Cuban leader Fidel Castro has called for a demonstration next Tuesday to protest against what he described as the support of the United States to an individual involved in terrorist acts against the island.
Castro condemned on Tuesday evening the refusal of the United States to capture and indict Cuban Luis Posada Carriles, who currently is in US territory, local media reported Wednesday.
"We won't just stay like this," Castro said. "We are going to demand justice and the end of support to assassins."
The demonstration will take place outside the United States Office for Cuban Interests, said the Cuban leader.
Posada Carriles, 77, was involved in the destruction of a Cuban airliner, killing 73 people in 1976 off the coast of Barbados, and a wave of bomb attacks on tourist centers resulting in the death of an Italian in 1997, in Havana.
Castro called on the Organization of American States (OAS) and the government of Chile to express their position on the Posada Carriles case.

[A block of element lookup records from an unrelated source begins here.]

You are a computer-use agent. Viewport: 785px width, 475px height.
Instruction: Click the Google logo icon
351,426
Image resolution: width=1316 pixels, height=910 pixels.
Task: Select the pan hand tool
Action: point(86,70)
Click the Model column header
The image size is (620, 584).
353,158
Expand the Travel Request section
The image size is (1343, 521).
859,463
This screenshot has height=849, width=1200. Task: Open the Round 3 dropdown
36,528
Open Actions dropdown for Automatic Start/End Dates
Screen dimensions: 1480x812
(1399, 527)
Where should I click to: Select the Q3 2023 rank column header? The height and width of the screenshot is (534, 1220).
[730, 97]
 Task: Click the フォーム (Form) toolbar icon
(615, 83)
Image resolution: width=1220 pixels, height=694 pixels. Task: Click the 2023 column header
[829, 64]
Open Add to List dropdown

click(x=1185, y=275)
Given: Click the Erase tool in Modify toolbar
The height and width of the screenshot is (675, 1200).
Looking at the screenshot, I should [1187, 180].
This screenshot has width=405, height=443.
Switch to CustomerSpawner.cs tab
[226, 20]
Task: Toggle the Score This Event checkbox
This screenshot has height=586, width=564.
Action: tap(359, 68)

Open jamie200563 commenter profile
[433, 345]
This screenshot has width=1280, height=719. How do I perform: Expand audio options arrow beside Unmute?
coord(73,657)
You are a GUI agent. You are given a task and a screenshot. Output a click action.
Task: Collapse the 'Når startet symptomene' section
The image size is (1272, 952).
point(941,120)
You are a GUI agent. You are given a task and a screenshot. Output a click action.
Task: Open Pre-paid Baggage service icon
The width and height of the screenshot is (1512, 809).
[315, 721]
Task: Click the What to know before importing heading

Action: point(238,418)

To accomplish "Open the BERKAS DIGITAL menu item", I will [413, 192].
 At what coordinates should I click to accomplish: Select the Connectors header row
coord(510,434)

Newly elected OAS Secretary-General Jose Miguel Insulza is currently Chile's interior minister.
"We would like to have a word from them to learn whether or not they are in favor of bringing this criminal to justice," he said.
In August 2004, Posada Carriles and three other Cubans were pardoned by then Panamanian President Mireya Moscoso. They had been in jail since November 2000, after being captured for planning an attack on Castro in Panama during an Summit of Ibero- American countries.
Declassified US documents show that Posada Carriles, who is seeking asylum in the United States, spent years on the CIA payroll, reports said.
CIA and FBI files, published by George Washington University's National Security Archive, revealed that US investigators believed Posada Carriles was involved in the 1976 bombing of the Cubana Airlines jet that killed 73 passengers, including teenage members of a Cuban fencing team.